I fully agree but these should only be temporary solutions. I believe Damascus is trying to show the west why the latter shouldn’t dare to underestimate Syria’s influence in the region and a reminder why Syria is still needed. But at the end of the day the leadership will need to avoid making Syria the new Iran. And that will mean engaging the west. Maybe not now when Washington and Paris are playing hard ball but ultimately, surviving without mending the relations with the west have extremely negative repercussions. And at this moment I don’t see a way to do this. I also heard the new party laws are coming out in 2 weeks, but with serious restrictions. I wonder how that will come out.


At 2/11/2006 11:15:00 AM, Blogger ahnad said...

{ personally don’t see the goodness of having someone like Walid Mua'alim as foreign minister. Does anyone even know if the man speaks English fluently? i would assume so but you never know with us Syrians}...

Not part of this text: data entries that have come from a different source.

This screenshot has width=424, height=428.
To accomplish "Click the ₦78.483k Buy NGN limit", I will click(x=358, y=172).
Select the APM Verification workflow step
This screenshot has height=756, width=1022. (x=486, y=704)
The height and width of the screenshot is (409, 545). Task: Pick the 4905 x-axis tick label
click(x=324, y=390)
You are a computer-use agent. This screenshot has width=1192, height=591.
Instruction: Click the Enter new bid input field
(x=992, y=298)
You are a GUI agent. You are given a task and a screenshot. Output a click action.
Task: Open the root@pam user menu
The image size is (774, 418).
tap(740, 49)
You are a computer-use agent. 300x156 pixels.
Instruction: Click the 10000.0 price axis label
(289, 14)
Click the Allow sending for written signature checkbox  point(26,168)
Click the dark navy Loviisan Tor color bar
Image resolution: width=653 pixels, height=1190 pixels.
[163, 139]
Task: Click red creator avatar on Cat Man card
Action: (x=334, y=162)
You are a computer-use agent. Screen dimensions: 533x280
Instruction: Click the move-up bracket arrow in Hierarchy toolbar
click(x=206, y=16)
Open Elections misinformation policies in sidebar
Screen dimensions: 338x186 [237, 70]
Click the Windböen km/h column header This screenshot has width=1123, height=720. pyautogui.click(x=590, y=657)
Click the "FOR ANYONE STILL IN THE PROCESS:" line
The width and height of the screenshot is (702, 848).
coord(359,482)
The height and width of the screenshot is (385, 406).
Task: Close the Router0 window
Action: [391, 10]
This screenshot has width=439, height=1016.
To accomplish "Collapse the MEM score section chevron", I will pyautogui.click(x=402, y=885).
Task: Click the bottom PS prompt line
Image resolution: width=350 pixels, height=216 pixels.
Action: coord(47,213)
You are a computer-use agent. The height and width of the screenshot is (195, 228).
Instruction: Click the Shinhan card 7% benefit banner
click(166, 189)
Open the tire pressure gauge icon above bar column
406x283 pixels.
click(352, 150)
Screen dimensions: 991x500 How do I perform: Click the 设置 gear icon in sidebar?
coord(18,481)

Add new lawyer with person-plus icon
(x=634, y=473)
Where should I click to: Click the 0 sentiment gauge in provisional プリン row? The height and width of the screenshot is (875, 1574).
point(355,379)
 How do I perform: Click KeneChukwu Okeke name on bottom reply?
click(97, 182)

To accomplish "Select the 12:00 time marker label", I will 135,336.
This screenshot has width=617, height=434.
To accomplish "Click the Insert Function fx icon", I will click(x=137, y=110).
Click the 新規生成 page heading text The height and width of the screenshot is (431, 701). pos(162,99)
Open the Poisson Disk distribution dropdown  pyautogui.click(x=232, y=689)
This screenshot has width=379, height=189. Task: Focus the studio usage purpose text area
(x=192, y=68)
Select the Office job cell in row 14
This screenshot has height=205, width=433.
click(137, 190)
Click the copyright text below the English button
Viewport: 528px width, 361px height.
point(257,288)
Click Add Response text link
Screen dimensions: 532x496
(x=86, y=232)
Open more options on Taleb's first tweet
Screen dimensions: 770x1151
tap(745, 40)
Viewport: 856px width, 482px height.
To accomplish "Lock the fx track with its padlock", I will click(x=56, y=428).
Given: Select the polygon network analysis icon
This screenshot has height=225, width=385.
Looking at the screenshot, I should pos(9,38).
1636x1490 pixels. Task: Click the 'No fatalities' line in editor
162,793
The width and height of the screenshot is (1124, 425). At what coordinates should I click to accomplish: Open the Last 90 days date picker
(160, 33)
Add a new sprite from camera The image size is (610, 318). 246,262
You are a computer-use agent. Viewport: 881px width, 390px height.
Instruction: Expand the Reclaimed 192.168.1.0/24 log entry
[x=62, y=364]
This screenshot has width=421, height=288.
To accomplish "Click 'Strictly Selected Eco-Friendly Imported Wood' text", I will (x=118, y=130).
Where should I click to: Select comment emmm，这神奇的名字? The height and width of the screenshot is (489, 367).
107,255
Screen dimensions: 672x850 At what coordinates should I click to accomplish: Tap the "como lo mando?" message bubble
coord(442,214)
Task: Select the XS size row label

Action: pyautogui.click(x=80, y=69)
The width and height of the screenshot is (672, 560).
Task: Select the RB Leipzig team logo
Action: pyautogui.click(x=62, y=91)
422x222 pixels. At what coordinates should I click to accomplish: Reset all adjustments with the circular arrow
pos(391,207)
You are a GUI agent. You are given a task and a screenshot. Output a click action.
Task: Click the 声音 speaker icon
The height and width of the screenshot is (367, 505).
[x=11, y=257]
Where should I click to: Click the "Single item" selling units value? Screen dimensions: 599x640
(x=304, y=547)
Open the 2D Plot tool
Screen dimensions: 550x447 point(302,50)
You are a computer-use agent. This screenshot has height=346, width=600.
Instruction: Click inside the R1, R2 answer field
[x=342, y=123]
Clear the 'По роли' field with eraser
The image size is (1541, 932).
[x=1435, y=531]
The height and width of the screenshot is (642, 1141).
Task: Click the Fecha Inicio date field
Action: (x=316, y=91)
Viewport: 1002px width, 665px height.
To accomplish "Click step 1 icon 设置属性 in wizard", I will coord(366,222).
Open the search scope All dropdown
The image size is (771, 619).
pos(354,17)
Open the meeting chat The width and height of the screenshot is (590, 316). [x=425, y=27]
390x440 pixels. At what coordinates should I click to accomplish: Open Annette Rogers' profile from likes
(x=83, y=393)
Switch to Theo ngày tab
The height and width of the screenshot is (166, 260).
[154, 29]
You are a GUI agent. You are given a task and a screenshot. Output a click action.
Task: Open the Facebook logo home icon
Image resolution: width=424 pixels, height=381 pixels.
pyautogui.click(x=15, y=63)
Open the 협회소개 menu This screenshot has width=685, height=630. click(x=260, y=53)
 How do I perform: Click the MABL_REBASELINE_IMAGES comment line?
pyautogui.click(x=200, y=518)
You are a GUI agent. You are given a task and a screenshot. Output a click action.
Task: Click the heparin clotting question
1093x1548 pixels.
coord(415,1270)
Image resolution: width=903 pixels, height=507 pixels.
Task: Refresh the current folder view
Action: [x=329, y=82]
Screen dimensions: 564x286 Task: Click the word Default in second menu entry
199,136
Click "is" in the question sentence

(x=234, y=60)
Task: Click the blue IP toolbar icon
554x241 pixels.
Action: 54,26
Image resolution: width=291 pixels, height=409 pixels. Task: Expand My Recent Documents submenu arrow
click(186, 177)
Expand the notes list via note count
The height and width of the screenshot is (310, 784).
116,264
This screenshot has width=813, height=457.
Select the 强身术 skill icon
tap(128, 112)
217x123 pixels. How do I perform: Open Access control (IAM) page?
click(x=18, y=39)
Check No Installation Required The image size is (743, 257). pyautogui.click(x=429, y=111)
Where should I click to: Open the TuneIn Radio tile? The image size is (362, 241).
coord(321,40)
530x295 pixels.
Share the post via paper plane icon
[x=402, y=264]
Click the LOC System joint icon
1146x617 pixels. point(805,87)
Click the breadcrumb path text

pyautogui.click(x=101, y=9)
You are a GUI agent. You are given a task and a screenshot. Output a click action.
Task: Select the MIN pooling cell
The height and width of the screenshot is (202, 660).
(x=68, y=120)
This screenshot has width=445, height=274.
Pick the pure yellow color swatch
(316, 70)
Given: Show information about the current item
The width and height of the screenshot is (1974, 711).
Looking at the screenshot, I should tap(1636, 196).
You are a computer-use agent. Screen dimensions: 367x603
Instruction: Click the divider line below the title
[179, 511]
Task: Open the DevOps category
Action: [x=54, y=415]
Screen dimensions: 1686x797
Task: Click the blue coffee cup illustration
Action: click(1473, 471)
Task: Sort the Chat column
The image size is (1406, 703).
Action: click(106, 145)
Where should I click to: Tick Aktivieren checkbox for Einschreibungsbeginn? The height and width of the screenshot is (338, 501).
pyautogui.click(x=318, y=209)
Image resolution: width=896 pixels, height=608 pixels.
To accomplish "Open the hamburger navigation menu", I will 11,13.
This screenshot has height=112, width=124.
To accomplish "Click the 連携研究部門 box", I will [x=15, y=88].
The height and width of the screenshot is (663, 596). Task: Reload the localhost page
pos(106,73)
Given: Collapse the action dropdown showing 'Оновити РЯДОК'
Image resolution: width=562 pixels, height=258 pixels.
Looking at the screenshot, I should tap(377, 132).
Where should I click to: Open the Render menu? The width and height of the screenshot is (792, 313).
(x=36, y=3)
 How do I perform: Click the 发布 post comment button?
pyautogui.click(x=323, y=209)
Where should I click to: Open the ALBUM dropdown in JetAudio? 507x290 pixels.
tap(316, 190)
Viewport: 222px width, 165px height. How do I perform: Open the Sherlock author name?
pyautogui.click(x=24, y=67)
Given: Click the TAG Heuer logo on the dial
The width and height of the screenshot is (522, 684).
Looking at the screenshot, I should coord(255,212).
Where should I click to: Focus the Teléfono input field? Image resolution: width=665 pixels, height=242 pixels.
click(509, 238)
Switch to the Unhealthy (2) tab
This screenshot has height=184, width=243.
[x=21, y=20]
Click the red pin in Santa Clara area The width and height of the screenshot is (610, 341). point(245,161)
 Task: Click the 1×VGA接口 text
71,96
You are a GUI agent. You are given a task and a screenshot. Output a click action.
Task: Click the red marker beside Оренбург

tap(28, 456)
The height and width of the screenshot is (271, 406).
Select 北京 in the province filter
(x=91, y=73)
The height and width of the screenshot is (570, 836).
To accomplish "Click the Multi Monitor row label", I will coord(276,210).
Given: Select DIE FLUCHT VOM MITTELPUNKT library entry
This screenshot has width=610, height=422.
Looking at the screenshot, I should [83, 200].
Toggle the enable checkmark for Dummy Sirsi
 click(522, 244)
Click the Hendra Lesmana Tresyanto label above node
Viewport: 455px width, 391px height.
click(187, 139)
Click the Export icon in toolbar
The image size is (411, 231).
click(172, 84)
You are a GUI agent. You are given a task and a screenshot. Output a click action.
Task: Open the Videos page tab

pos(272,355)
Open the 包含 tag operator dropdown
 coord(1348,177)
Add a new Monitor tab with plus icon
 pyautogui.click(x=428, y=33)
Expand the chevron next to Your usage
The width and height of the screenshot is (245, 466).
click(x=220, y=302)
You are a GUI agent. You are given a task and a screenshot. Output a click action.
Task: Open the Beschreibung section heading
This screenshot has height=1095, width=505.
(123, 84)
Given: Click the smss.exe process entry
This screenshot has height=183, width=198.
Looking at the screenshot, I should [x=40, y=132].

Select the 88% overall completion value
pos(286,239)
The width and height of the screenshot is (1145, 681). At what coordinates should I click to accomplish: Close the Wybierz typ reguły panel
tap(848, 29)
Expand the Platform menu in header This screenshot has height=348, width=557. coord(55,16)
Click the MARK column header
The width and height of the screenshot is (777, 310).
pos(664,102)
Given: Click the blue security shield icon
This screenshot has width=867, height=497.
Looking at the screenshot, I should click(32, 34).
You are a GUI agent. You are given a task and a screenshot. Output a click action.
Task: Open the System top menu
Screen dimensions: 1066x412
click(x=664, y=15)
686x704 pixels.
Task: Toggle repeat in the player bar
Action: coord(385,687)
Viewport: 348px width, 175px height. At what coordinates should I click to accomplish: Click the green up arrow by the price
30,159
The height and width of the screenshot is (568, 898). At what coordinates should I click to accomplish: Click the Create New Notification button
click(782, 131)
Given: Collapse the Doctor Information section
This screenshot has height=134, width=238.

Yes, I know him bersonally. He sbeaks good english, just like me.

Sank you very much.

At 2/11/2006 12:39:00 PM, Blogger Nibras Kazimi نبراس الكاظمي said...

Dear Josh,

I translated the story in Addiyar today and put it up on my blog. I think you'd find it interesting, and I wonder how you would respond to this new theory making the rounds that this particular Al-Qaeda cell was being indirectly manipulated by the Syrian regime. Do you think that is even possible? If so--that is if Syria is indeed striking out through Al-Qaeda networks--then isn't that enough of a casus belli for the Bush administration to launch a march into Damascus?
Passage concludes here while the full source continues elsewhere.